New research from the University of Pittsburgh shows that the low-oxygen and high acid levels of the tumor microenvironment (TME) put stress on mitochondria, creating events in these cellular energy producers that lead to T cell exhaustion. Their study, published in Immunity, shows that the toxicity of the TME results in mitochondria producing reactive oxygen species (ROS) that travel to a cell’s nucleus where it damages telomeres to produce a dysfunctional state in T cells.
“The really exciting part about this research is that by preventing damage to telomeres via a targeted antioxidant, we can rescue T cell function,” said lead author Dayana Rivadeneira, PhD, an assistant professor in the Pitt Department of Immunology and UPMC Hillman Cancer Center. “This opens the door to novel therapies to improve the effectiveness of cancer immunotherapies.”
In this new work, the research team didn’t initially look to study the role of telomeres. Instead, the initial focus was on mitochondrial dysfunction in T cells. But a collaboration with other Pitt colleagues helped them turn their attention to the role of damaged telomeres. To do this, the researchers developed mouse models with a genetic system that, when exposed to far-red light, generates targeted oxidative damage in either telomeres or mitochondria.
“What we found was remarkable,” said senior author Greg Delgoffe, PhD, a professor of immunology at UPMC Hillman. “Whether we damaged the mitochondria or the telomeres, we got the same result: dysfunctional T cells. There is crosstalk between the engine of the cell and the brains of the cell, the mitochondria and the nucleus. This is something we didn’t necessarily appreciate, at least in the immune system.”
The researchers detailed how the TME imposes both immunologic and metabolic stress on T cells, causing the accumulation of mitochondrial reactive oxygen species (ROS). These ROS travel to the nucleus and inflict DNA damage at telomeres.
Notably, this damage did not shorten telomeres which earlier research has shown links telomere attrition to senescence. The telomere dysfunction was evident through DNA damage markers such as ƔH2AX and 53BP1, indicating a fragile telomeric phenotype. This damage was enough to result in T cell dysfunction and resulting diminished capability for cytokine production, the researchers noted.
“When you damage the mitochondria, one of the first things that gets damaged is the telomeres,” Rivadeneira noted. “And, likewise, when you damage the telomeres, they talk back to the mitochondria to initiate a program that tells the cell to shut down and become exhausted.”

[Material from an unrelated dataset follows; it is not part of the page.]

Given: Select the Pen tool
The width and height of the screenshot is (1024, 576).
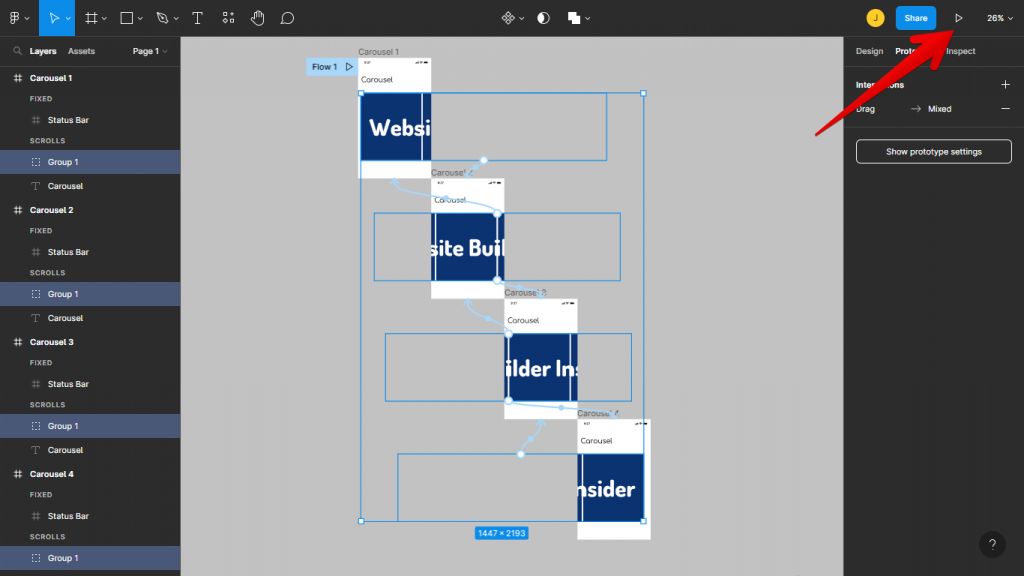Looking at the screenshot, I should click(161, 17).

Looking for a method to prevent these affects on telomeres, the team applied a telomere-targeted version of the antioxidant GPX1, which they showed could prevent this damage. “Localizing the ROS scavenger GPX1 directly to telomeres reduced telomere fragility in tumors and improved the function of therapeutic T cells,” the researchers wrote. In mouse models with aggressive melanoma, animals treated with these modified T cells showed significantly smaller tumors and longer survival.
“This research is highly translatable because this approach could easily be incorporated into standard CAR-T protocol,” said Delgoffe. “While you’re genetically engineering T cells to improve cancer-fighting capability, you could also make them bulletproof against oxidative damage.”
The researchers are now developing a telomere-targeted antioxidant system suitable for use in human T cells, with an eye toward launching clinical trials to test this approach. Rivadeneira also plans to examine whether standard treatments like chemotherapy, which can damage DNA, also impairs T cell function by harming telomeres, potentially limiting a patient’s ability to respond to immunotherapy.
The research team also believe their finding may have implications beyond oncology to other conditions affected by a compromised immune systems such as chronic viral infections, inflammatory diseases, and aging.